In order to understand "scarcity" as a sacred cow, we have to go back to the Reverend Thomas Malthus. Because, no question, we are living in a Malthusian world. By that I mean that Malthus’ way of framing the issue of human welfare has triumphed.  And I think it’s especially important for the Left to understand this. Particularly those who got drawn into politics through concern about the environment, who count themselves as "green". Scratch an environmentalist and probably you’ll find a Malthusian. What do I mean by that? What is it to be Malthusian? Well, it’s to subscribe to the view that the fundamental problems humanity faces have their roots in the scarcity of the resources that sustain life, because the world is finite and we are exhausting those resources and also perhaps because we are polluting them. Notice how this mirrors the basic assumption of modern economics – choice under scarcity. In his notorious essay published in 1798, Malthus argued, or rather asserted, that population growth, especially of poor bastards, would inevitably outrun food supply, unless the propertyless were restrained from breeding. He advocated that poor people be crowded together in unhealthy housing, as a way of checking the growth of population. Remember, this is the world’s very first economist we’re talking about here.

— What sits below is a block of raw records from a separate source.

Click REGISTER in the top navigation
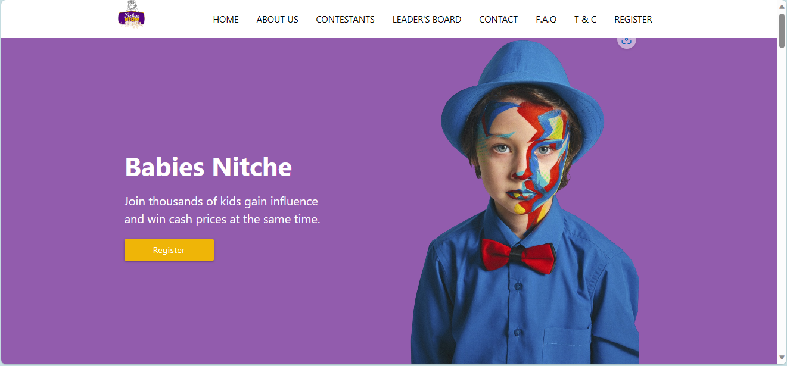This screenshot has height=366, width=787. point(633,20)
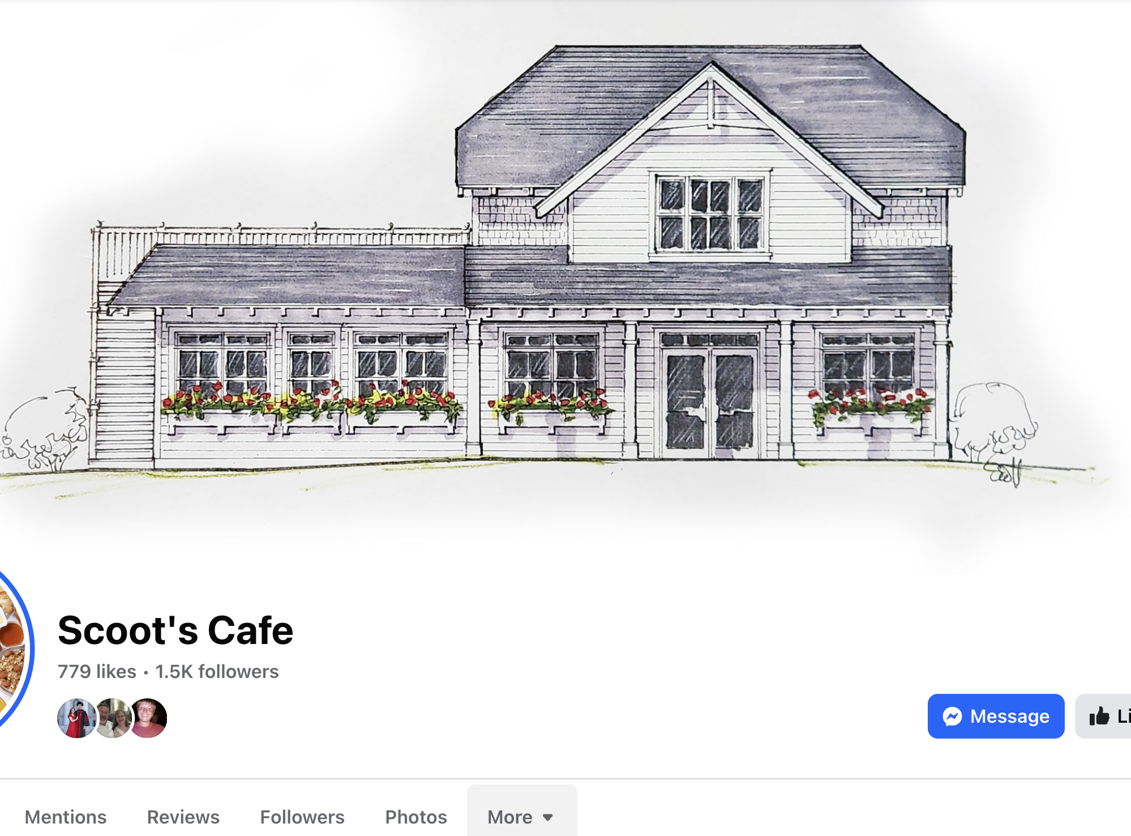The height and width of the screenshot is (836, 1131).
Task: Open the house sketch cover photo
Action: pyautogui.click(x=566, y=272)
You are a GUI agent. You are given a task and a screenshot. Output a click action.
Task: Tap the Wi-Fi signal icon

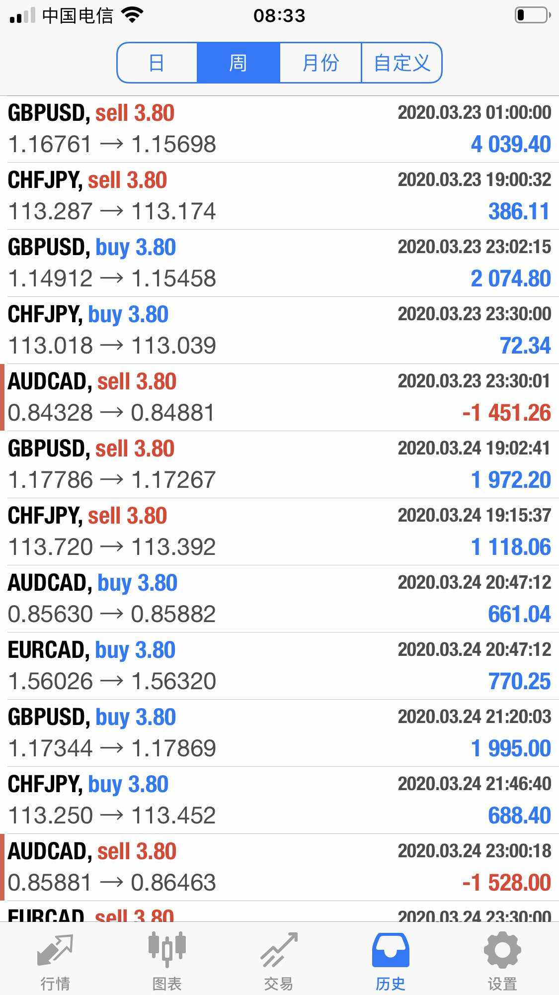132,15
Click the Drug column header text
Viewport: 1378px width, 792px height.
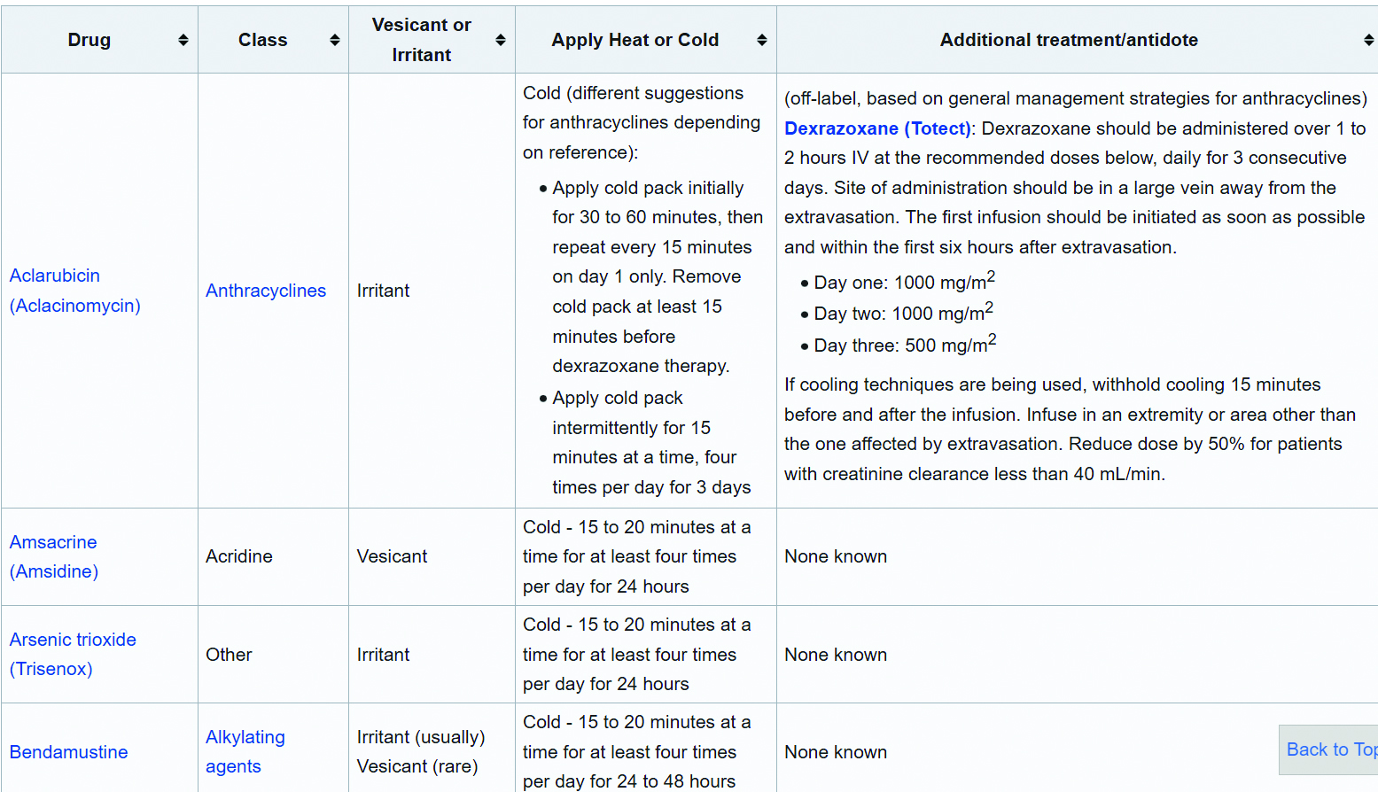pos(90,40)
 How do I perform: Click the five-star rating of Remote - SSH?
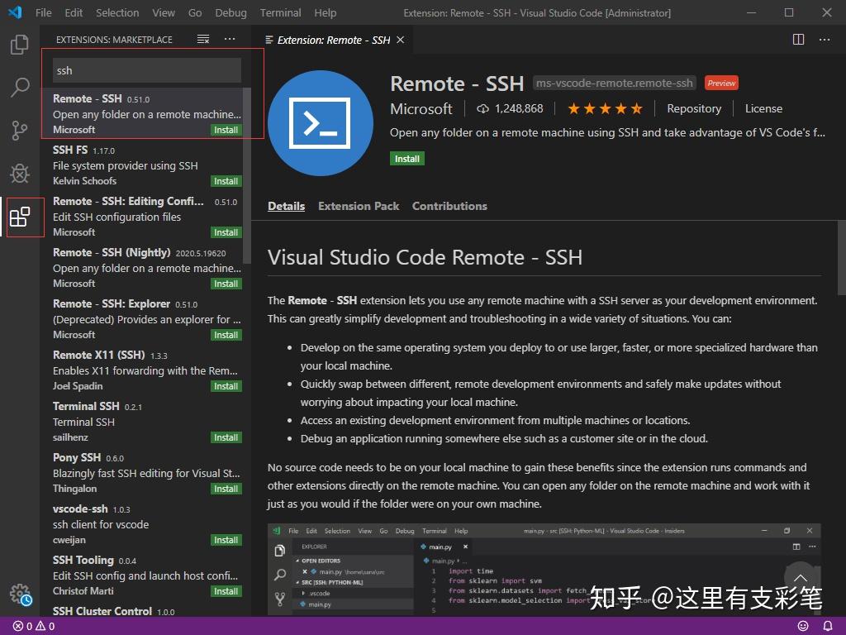605,107
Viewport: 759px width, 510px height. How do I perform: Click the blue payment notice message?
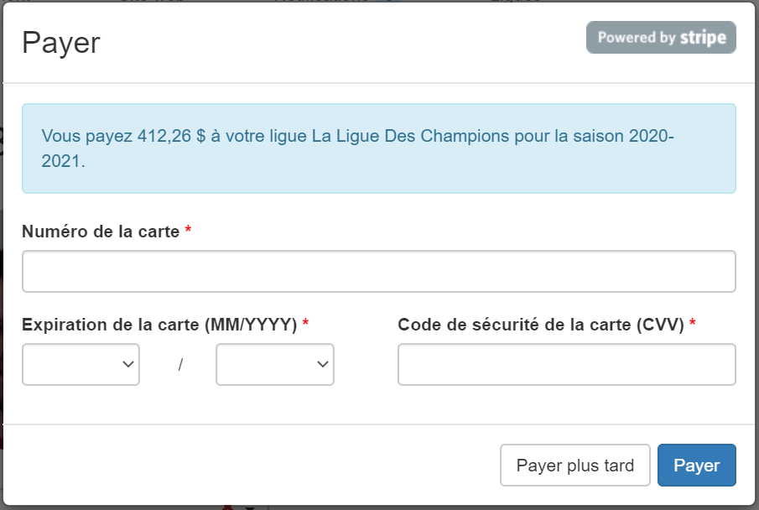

And don’t forget that Malthus was in his own time consciously devising a counter-revolutionary science of economics and demography: his essay was a response to a famous best-seller by the utopian anarchist William Godwin, husband of the feminist Mary Wollstonecraft and father of Mary Shelley who later wrote Frankenstein as a warning against the hubris of (male) science. Godwin had written An Enquiry Concerning Political Justice during the euphoric period after the storming of the Bastille in 1789 and the overthrow of the French monarchy. Godwin’s optimistic, atheist, rationalism was born of the revolutionary events happening across the Channel – "Bliss was it in that dawn to be alive", in the indelible line of Wordsworth. But as the counter-revolution set in, Thomas Malthus felt emboldened to compose his Essay on the Principle of Population as an explicit response to Godwin’s vision of an ample life for all. Malthus invented an "iron law of nature" intended, rhetorically, to put a damper on Godwin and the perfectibilians, and in practical political terms to discourage "idling" and illegitimacy and to cut away the existing welfare system which was a safety net for the poor.